Saved entries
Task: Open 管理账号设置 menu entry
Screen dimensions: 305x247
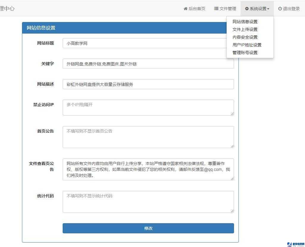Action: click(x=245, y=53)
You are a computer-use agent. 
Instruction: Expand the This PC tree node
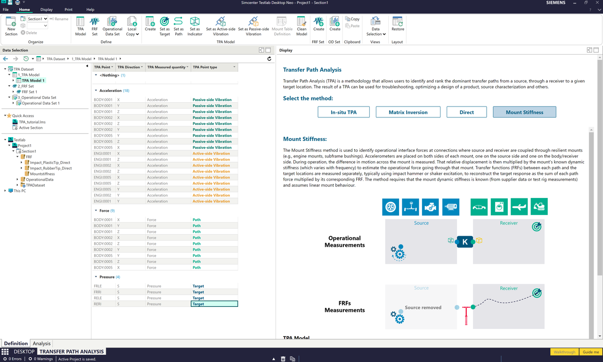pyautogui.click(x=5, y=191)
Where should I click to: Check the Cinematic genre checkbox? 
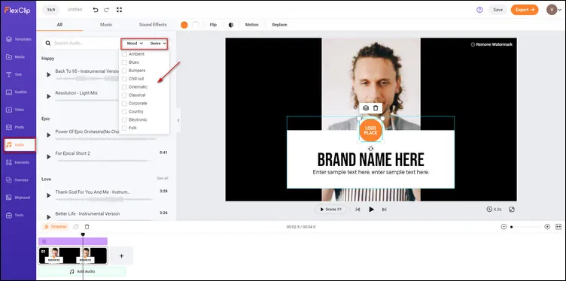tap(124, 87)
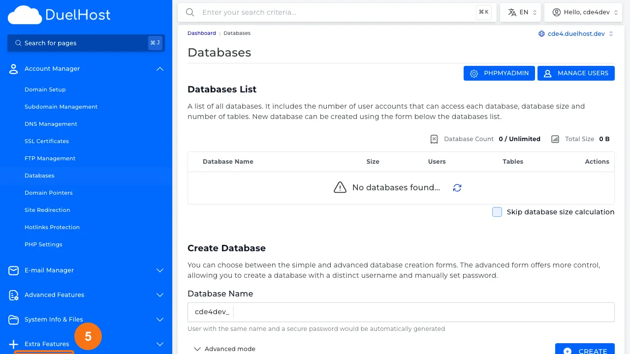Click the System Info & Files folder icon

pos(13,320)
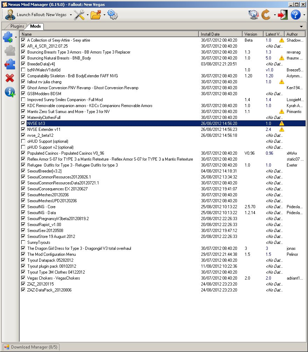Sort list by Install Date column header
Viewport: 308px width, 352px height.
pos(221,34)
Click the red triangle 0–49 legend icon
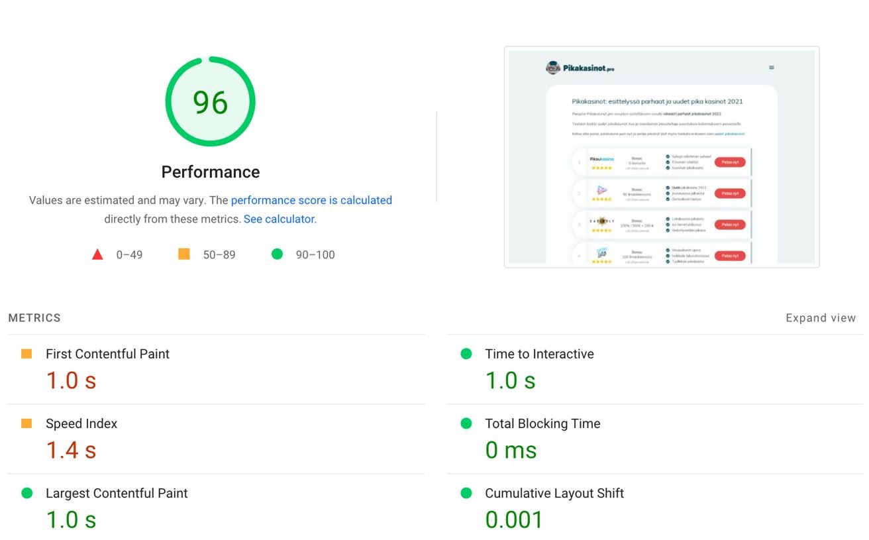Screen dimensions: 869x540 tap(97, 254)
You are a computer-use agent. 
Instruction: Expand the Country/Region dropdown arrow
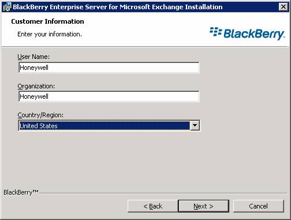click(x=195, y=125)
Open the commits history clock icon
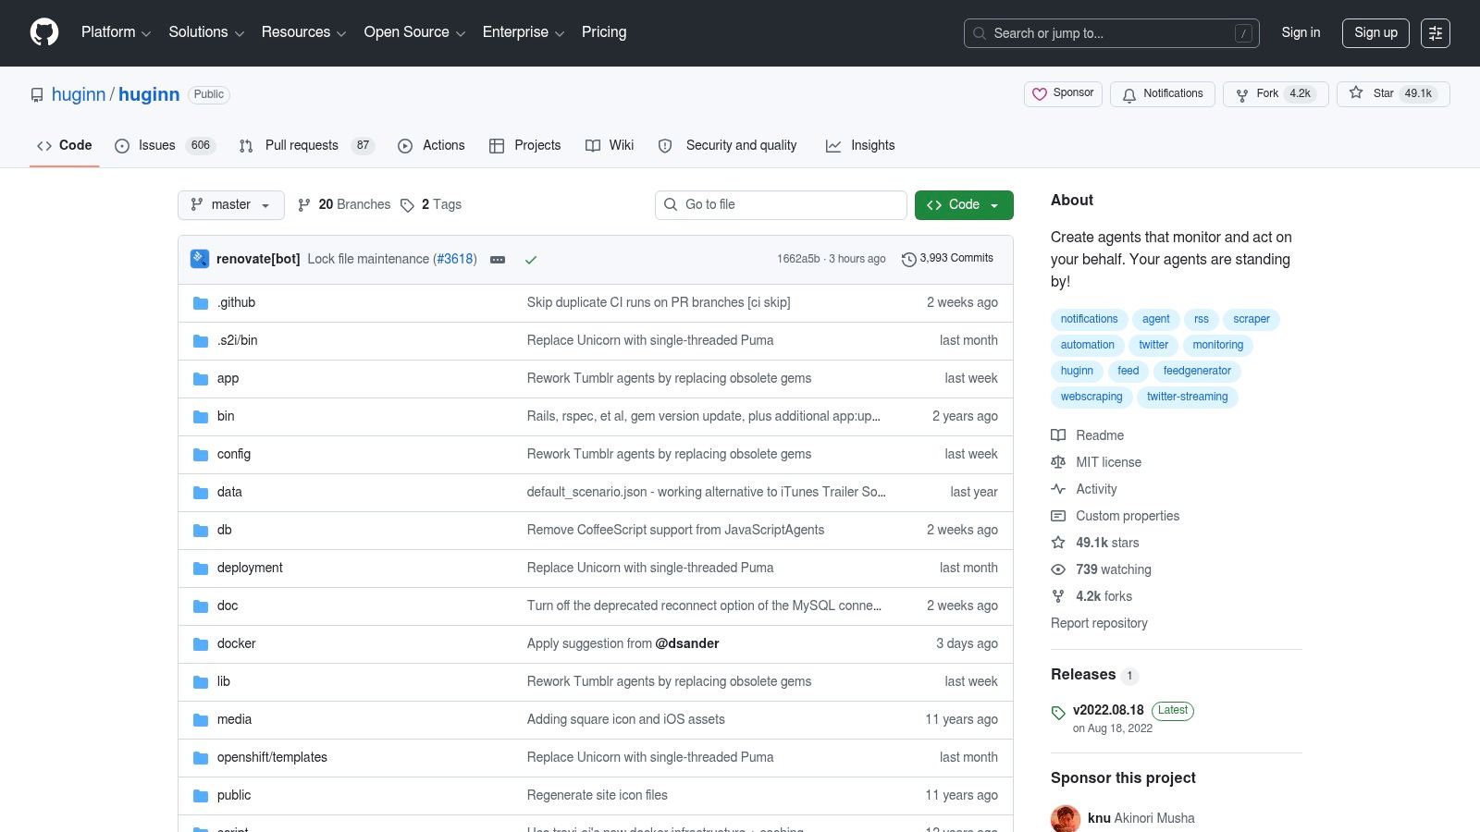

How to complete this task:
Could you output all the entries above exactly as written, leaving out the pictures?

The answer:
Task: Open 管理账号设置 menu entry
Screen dimensions: 305x247
Action: click(x=245, y=53)
You are a computer-use agent. 
Instruction: Expand the This PC tree node
pyautogui.click(x=5, y=191)
Where should I click to: Check the Cinematic genre checkbox? 
tap(124, 87)
Click the System Info & Files folder icon

pos(13,320)
Sort list by Install Date column header
Viewport: 308px width, 352px height.
pos(221,34)
Click the red triangle 0–49 legend icon
Screen dimensions: 869x540 tap(97, 254)
You are a computer-use agent. 
Instruction: Expand the Country/Region dropdown arrow
click(x=195, y=125)
Open the commits history clock icon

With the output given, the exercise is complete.